If you have a chronic illness, be it mental or physical in nature, chances are you’ve been bopped over the head with some dumbass comments. If you’ve come prepared by toting a rubber chicken along wherever you go, you’ll be well prepared for pretty much anything that comes at you.

For the rest of us, though, we’ll have to rely primarily on words to do rubber chicken duty. Of course, good words aren’t always ready to spontaneously spring up from the depths of your mind, which means you need to plan ahead.

Obnoxious comment: “Chin up!”

Response: “How about you lift yours a bit so I can let fly with an uppercut? That would feel enormously therapeutic right about now.”

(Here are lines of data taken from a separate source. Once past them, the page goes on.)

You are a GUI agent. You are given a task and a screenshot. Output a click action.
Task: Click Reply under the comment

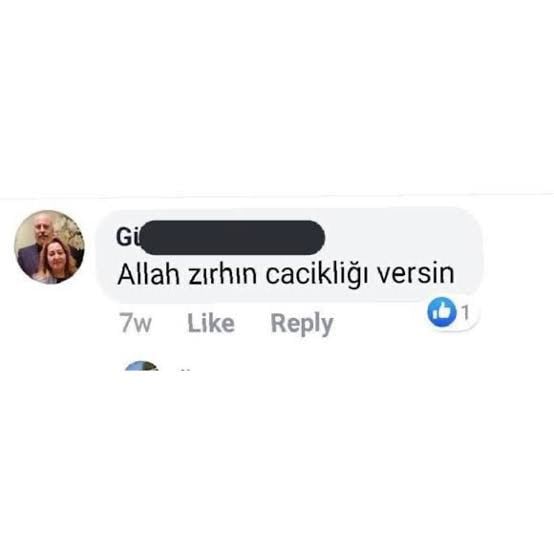pos(302,324)
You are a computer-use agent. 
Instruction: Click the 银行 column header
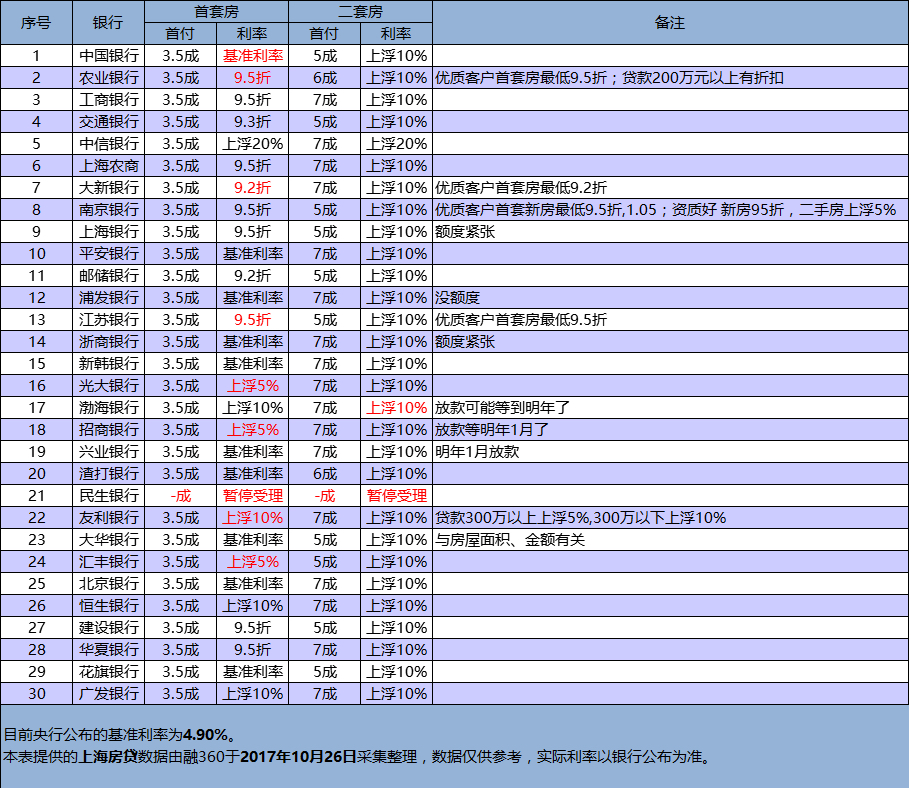click(x=106, y=21)
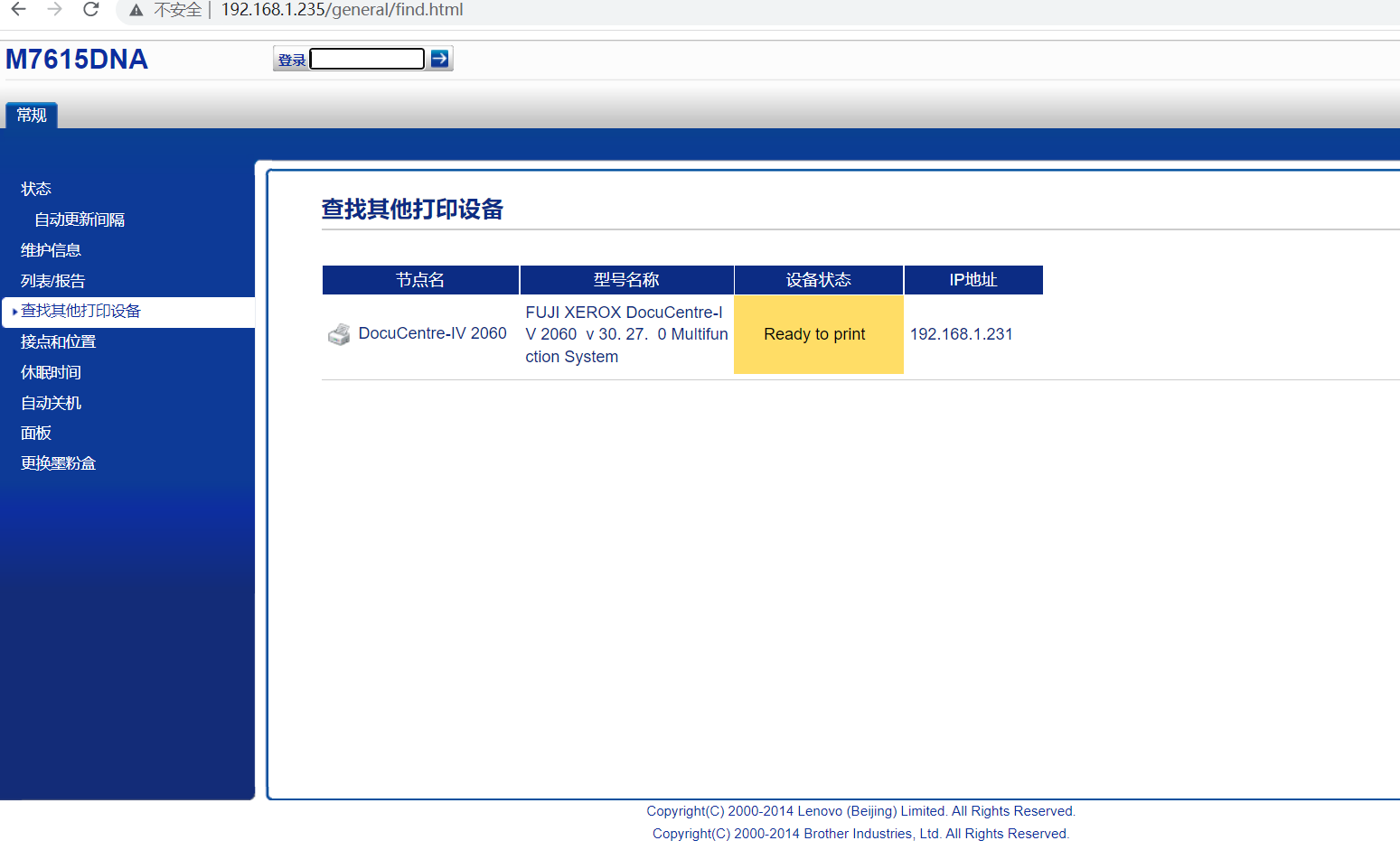Viewport: 1400px width, 850px height.
Task: Click the browser back arrow
Action: point(18,10)
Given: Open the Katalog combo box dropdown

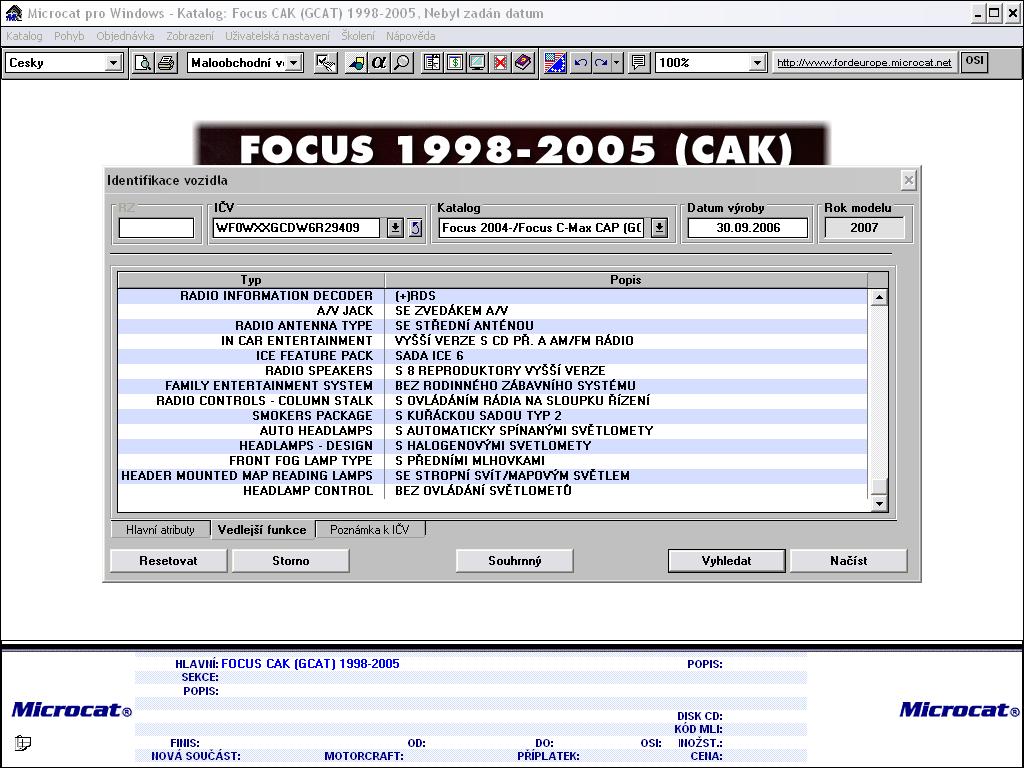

Obnoxious comment: “Try not to think about it.”

Response: “Try not to think about a pink elephant…. Okay, have you thought about a pink elephant yet? Yeah, thought so.”

Obnoxious comment: “You don’t look sick.”

Response: “And you don’t look stupid, but hey, what can you do?”

Obnoxious comment: “What do you have to be depressed about? You have it so good.” Another variation to this kind of starving children in Africa line: “There are people who are much worse off than you are.”

Response: “Wasn’t that you saying how depressed you were last week because of who got kicked off The Bachelorette? Where were those starving children then?”

Obnoxious comment: “It’s not that bad.”

Response: “Wow, you must be right. Damn I’m lucky I’ve got you around.”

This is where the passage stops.